Try it:
In the material below, the required lines run from the one containing "The height and width of the screenshot is (821, 1456)." through the one containing "Task: Open the Layout". Copy those lines exactly, ends included, and nothing else.
<<<<
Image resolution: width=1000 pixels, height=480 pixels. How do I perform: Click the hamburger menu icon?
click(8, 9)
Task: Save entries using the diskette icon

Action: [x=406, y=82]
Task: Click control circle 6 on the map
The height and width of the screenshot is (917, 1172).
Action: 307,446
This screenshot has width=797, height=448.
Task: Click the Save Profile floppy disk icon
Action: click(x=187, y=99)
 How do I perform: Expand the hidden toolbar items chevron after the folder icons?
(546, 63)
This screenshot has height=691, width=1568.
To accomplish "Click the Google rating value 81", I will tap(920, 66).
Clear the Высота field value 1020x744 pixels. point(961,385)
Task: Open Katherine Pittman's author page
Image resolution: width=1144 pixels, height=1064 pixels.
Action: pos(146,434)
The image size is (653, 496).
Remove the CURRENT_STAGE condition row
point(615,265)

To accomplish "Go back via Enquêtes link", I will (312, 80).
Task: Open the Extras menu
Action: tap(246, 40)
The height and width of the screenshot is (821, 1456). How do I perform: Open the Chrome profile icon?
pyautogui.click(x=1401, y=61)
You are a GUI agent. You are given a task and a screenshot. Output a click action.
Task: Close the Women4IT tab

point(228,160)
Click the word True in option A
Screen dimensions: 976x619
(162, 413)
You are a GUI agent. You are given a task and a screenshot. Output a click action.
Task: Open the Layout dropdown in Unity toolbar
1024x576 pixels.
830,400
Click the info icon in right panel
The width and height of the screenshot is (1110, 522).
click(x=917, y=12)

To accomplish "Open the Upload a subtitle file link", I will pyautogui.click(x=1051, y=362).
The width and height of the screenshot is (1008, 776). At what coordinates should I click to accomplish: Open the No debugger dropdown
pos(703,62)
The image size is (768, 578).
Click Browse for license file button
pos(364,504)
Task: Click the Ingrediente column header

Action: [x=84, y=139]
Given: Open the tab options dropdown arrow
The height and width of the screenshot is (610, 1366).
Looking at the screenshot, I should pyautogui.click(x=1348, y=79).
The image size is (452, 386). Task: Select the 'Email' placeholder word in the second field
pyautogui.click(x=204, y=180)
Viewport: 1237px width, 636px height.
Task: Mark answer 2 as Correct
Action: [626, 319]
>>>>
Your response:
The height and width of the screenshot is (821, 1456). How do I perform: Open the Chrome profile icon?
pyautogui.click(x=1401, y=61)
You are a GUI agent. You are given a task and a screenshot. Output a click action.
Task: Close the Women4IT tab

point(228,160)
Click the word True in option A
Screen dimensions: 976x619
(162, 413)
You are a GUI agent. You are given a task and a screenshot. Output a click action.
Task: Open the Layout dropdown in Unity toolbar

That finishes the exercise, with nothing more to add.